The fire was burning hot now. The iron stove began to pop and strain with the heat. She got up to close the damper.

“You need to talk to Frederich before he goes—or is taken. If they catch him, I think they’ll send him to the prison in town. It is a terrible place, Caroline. You have to talk to him now. You
have
to if you are ever going to sort this out.”

“You don’t know how disinclined he was to listen.”

“He is not a cruel man, Caroline,” he said when she sat down again. “I remember that you once thought so—after Ann died.”

“Yes. It has taken me a long time to get past his treatment of her that day. She was so young when he married her.”

“She was what we call the
Backfisch—
young—yes, but of age. She wanted the marriage. You know that. Frederich was her first infatuation, her
Schwarmerei.
And I must tell you that what you saw the day she died, you didn’t understand—”

“What I saw was his indifference. He wanted a son—she wasn’t well enough to have any more children—but he didn’t care about that. He didn’t care if it killed her.”

“You are very wrong.”

“I was
there,
Johann.”

“Yes, you were there. But you still didn’t know the truth.”

“What truth?”

“The truth I’m going to tell you now. I had thought that it wasn’t my place to speak about it, that people would be hurt unnecessarily—that
you
would be hurt, Caroline. But there is too much at stake here. Frederich’s children need the both of you—”
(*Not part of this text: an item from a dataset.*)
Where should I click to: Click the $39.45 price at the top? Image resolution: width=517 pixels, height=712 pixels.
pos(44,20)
“Johann, please! Just tell me what it is or go away!”

“All right. There is a reason why Frederich is compelled to believe that letter.”

“Reason,” she repeated. “And the ‘reason’ is also the ‘truth’?”
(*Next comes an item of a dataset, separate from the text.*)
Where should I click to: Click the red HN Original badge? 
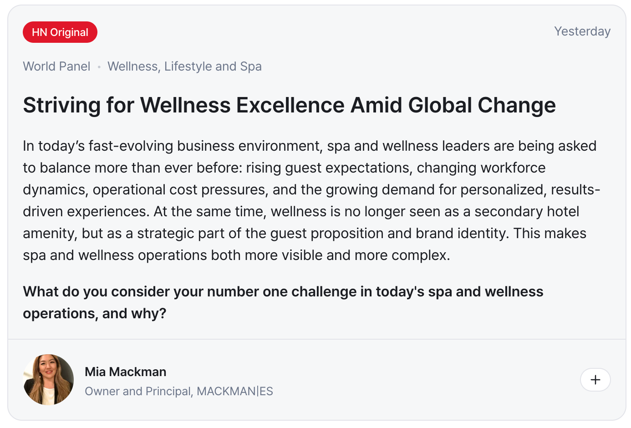coord(60,32)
“It is,” he said, ignoring her resurrected sarcasm. “Eli never wanted to come to this country—any more than Frederich had before him—and his efforts to learn how to live here and to do his part for the family were halfhearted at best. To say that Eli Graeber was unreliable would be an understatement—perhaps you did know about that part of it. Eli made it very clear that he was no farmer and he had no intention of becoming one. It didn’t matter to him that he owned half the land or that Frederich needed his help. It only mattered that his father had forced him to come to a place he didn’t want to go. But whether his resentment of Frederich and his father is what caused him to do what he did, or whether it came out of loneliness or some other genuine emotion, I can’t say. I only know the end result. Your sister died when she miscarried her child—but the baby that killed her was not Frederich’s—”
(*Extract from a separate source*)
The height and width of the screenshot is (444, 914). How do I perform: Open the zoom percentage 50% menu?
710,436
“That’s not true! I don’t believe you!” she cried. “Ann would never have—”

“The baby was Eli’s, Caroline.”

“I don’t believe you!” she said again. She stood up, but there was no place she could go to get away from Johann’s revelation.
Ann and Eli? Never!

“Yes, well, there is a great deal of disbelief floating around this day,” Johann said. “But for whatever reason—revenge on his part or human weakness on hers—Eli and Ann
were
lovers, Caroline. The day she died—before you arrived—I heard her confession. And without Frederich’s knowledge or permission, I arranged for her to see Eli alone. The promise Eli mentions in this letter I believe was made then. I believe his promise was to her, not to you. I think he promised to take care of the three most important people in the world to her should they ever need it—Mary Louise and Lise—and you.”